Twelfth Sunday in Ordinary Time Jer 20:10-13 Ps 69:8-10, 14, 17, 33-35 Rom 5:12-15 Mt 10:26-33
Even though we have been in Ordinary Time for the last several weeks, we are celebrating our first Sunday of Ordinary Time since the close of the Easter season. Think of what we have gone through since the last time we celebrated a Sunday of Ordinary Time. It has truly been an extraordinary time.
We have experienced a pandemic, the sudden collapse of our economy and the irruptions of nationwide protests and riots rooted in our country’s original sin of racism that cannot seem to be exorcised.
But in a parallel and deeper sense, we have experienced an extraordinary time of penance and reconciliation, of grace and mercy as we walked as pilgrims within the seasons of Lent and Easter and celebrated the feasts of Holy Trinity and Corpus Christi.
With all this in mind, what does it mean to go back to Ordinary Time? Does it mean we simply go back to normal or the way things were? Regarding what is happening in our secular world, we are not really through all these events and their effects will be with us for months if not years.
It is possible, however, to imagine a time when these events fade into history. But it cannot or should not be possible with the spiritual events described above.

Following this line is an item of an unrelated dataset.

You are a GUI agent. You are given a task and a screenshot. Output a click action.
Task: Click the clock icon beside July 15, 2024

Why are they so different? We celebrate them every year. Yes, but as I wrote, we go through these events as pilgrims. The death, resurrection and ascension of Jesus allow the events and the grace of the Paschal Mystery to permeate every moment of our life. As those who are baptized into the life of Christ, nothing about our life really can ever be ordinary again.
The events of Jesus Christ’s life transform us so that we can live as Christ for the sake of the world so that there will be those whose lives offer hope in pandemics, in recessions and in times of turmoil and protest.

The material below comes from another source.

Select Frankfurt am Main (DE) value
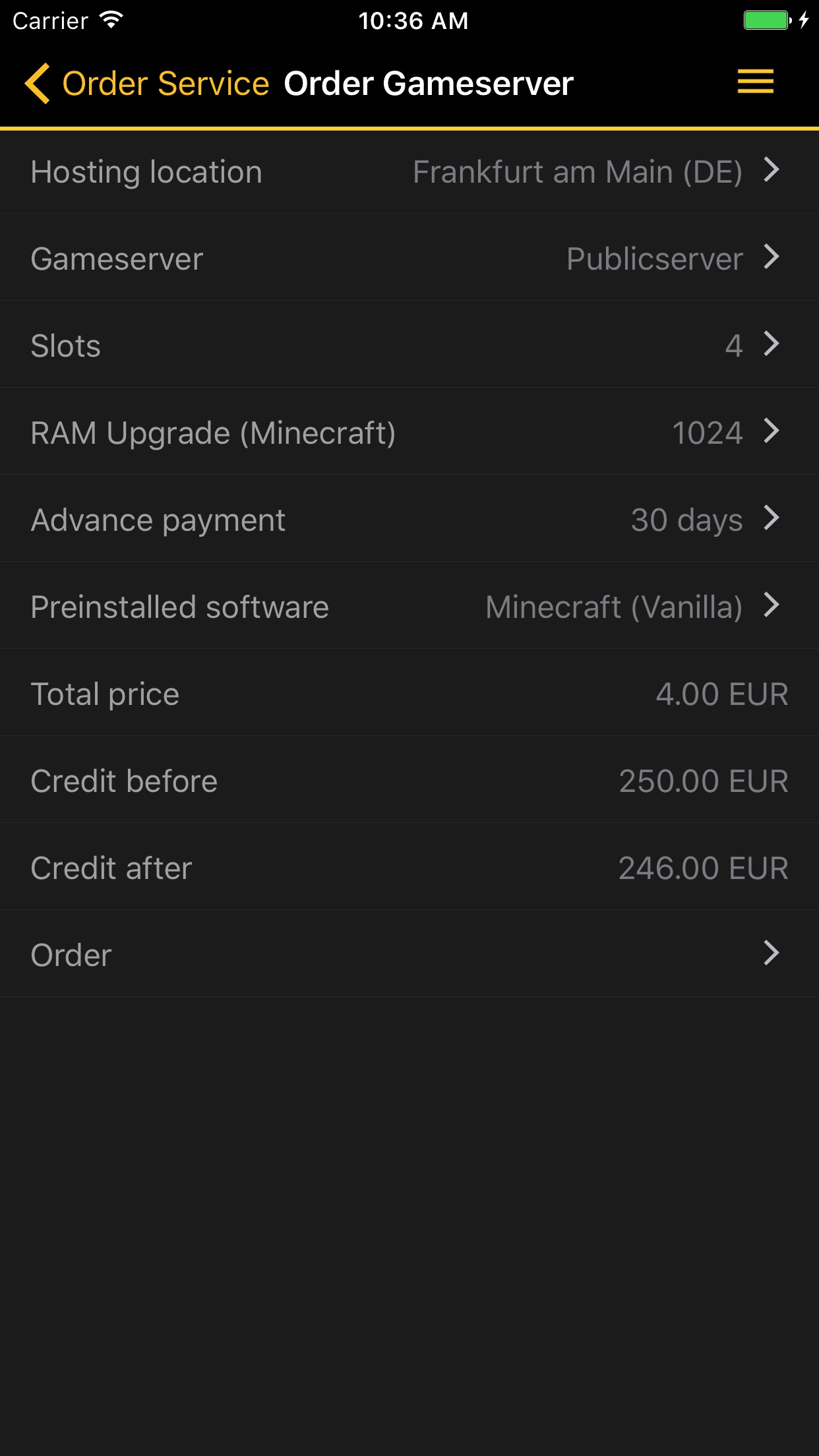Screen dimensions: 819x1456 pos(577,172)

We are not exempted from the struggle of such things because of our faith. We should fully expect to bear the weight of these struggles because, as other Christs, we must walk with our brothers and sisters, accompany them as they bear the effects of such disasters, manmade or natural, and offer them another, an extraordinary way of living in this world.

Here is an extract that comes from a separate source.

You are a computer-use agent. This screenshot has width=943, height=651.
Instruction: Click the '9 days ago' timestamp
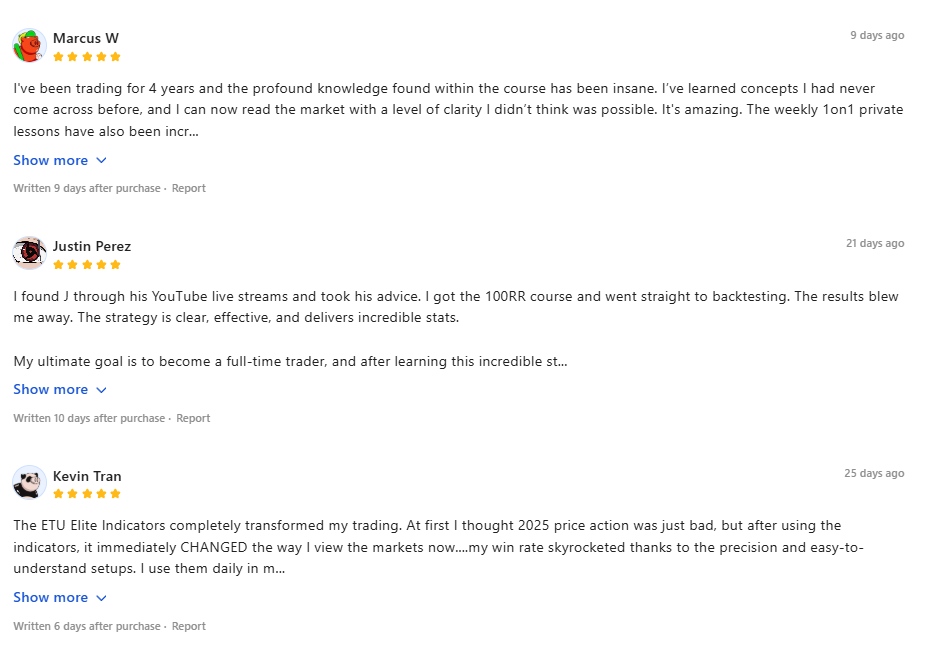877,35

As we live a different way in the midst of these struggles, don’t expect the thanks of others. Rather, expect to be opposed. If we live as other Christs in the midst of these struggles, we will be opposed because he was opposed. This is why Jesus gives encouragement to the apostles and to us in today’s Gospel:
“Fear no one. … What I say to you in the darkness, speak in the light; what you hear whispered, proclaim to the housetops. And do not be afraid of those who kill the body but cannot kill the soul; …” (Mt 10:26-28).
Living as other Christs, offering a different path in the face of the fear and conflict caused by disease, poverty, racism and sin, is not an ordinary way of living. Ordinary Time is the time in our pilgrimage in Christ that we are encouraged and taught how to live as disciples so the world itself might be transformed.
For disciples, there is no going back to the way things were, but only identifying with and growing deeper in love with him who makes everything extraordinary.
Msgr. Timothy Keeney is pastor of Incarnation, Charlottesville.